* What the task asks
Set down every record exactly as it appears.

* Entries supplied
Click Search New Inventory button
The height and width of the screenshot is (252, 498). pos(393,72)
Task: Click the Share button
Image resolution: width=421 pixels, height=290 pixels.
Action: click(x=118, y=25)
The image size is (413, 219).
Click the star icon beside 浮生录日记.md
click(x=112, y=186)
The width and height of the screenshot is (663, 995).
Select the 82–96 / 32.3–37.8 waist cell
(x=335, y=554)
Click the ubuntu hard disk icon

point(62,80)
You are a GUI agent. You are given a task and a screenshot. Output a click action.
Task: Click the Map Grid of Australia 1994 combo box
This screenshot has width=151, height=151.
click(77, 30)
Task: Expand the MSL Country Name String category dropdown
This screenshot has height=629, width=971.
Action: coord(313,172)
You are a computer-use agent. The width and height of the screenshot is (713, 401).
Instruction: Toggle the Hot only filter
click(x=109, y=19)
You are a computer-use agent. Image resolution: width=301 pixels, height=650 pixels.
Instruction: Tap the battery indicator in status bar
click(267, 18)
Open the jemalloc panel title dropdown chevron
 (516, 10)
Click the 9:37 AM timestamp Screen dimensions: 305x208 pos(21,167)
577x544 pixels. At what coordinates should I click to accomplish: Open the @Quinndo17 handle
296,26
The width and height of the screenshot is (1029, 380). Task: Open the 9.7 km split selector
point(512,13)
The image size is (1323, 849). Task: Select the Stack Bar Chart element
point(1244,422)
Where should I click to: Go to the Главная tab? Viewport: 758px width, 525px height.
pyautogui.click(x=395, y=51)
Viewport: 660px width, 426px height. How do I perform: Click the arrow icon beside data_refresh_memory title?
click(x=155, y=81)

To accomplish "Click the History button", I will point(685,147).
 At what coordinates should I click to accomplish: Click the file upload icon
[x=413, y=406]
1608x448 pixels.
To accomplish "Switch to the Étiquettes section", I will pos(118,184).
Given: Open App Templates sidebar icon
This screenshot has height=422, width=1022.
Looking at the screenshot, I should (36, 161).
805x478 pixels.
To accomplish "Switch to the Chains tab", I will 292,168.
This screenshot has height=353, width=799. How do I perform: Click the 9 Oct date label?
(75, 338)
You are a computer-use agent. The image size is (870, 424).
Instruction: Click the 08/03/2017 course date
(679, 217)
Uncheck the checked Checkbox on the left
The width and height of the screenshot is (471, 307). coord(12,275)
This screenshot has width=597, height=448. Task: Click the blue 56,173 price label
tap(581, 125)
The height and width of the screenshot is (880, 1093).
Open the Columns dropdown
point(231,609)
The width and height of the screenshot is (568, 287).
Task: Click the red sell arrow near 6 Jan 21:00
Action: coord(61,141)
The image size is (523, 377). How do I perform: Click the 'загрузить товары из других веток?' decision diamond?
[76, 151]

* Written solution
Click Search New Inventory button
The height and width of the screenshot is (252, 498). pos(393,72)
Task: Click the Share button
Image resolution: width=421 pixels, height=290 pixels.
Action: click(x=118, y=25)
The image size is (413, 219).
Click the star icon beside 浮生录日记.md
click(x=112, y=186)
The width and height of the screenshot is (663, 995).
Select the 82–96 / 32.3–37.8 waist cell
(x=335, y=554)
Click the ubuntu hard disk icon

point(62,80)
You are a GUI agent. You are given a task and a screenshot. Output a click action.
Task: Click the Map Grid of Australia 1994 combo box
This screenshot has width=151, height=151.
click(77, 30)
Task: Expand the MSL Country Name String category dropdown
This screenshot has height=629, width=971.
Action: coord(313,172)
You are a computer-use agent. The width and height of the screenshot is (713, 401).
Instruction: Toggle the Hot only filter
click(x=109, y=19)
You are a computer-use agent. Image resolution: width=301 pixels, height=650 pixels.
Instruction: Tap the battery indicator in status bar
click(267, 18)
Open the jemalloc panel title dropdown chevron
 (516, 10)
Click the 9:37 AM timestamp Screen dimensions: 305x208 pos(21,167)
577x544 pixels. At what coordinates should I click to accomplish: Open the @Quinndo17 handle
296,26
The width and height of the screenshot is (1029, 380). Task: Open the 9.7 km split selector
point(512,13)
The image size is (1323, 849). Task: Select the Stack Bar Chart element
point(1244,422)
Where should I click to: Go to the Главная tab? Viewport: 758px width, 525px height.
pyautogui.click(x=395, y=51)
Viewport: 660px width, 426px height. How do I perform: Click the arrow icon beside data_refresh_memory title?
click(x=155, y=81)

To accomplish "Click the History button", I will point(685,147).
 At what coordinates should I click to accomplish: Click the file upload icon
[x=413, y=406]
1608x448 pixels.
To accomplish "Switch to the Étiquettes section", I will pos(118,184).
Given: Open App Templates sidebar icon
This screenshot has height=422, width=1022.
Looking at the screenshot, I should (36, 161).
805x478 pixels.
To accomplish "Switch to the Chains tab", I will 292,168.
This screenshot has height=353, width=799. How do I perform: Click the 9 Oct date label?
(75, 338)
You are a computer-use agent. The image size is (870, 424).
Instruction: Click the 08/03/2017 course date
(679, 217)
Uncheck the checked Checkbox on the left
The width and height of the screenshot is (471, 307). coord(12,275)
This screenshot has width=597, height=448. Task: Click the blue 56,173 price label
tap(581, 125)
The height and width of the screenshot is (880, 1093).
Open the Columns dropdown
point(231,609)
The width and height of the screenshot is (568, 287).
Task: Click the red sell arrow near 6 Jan 21:00
Action: coord(61,141)
The image size is (523, 377). How do I perform: Click the 'загрузить товары из других веток?' decision diamond?
[76, 151]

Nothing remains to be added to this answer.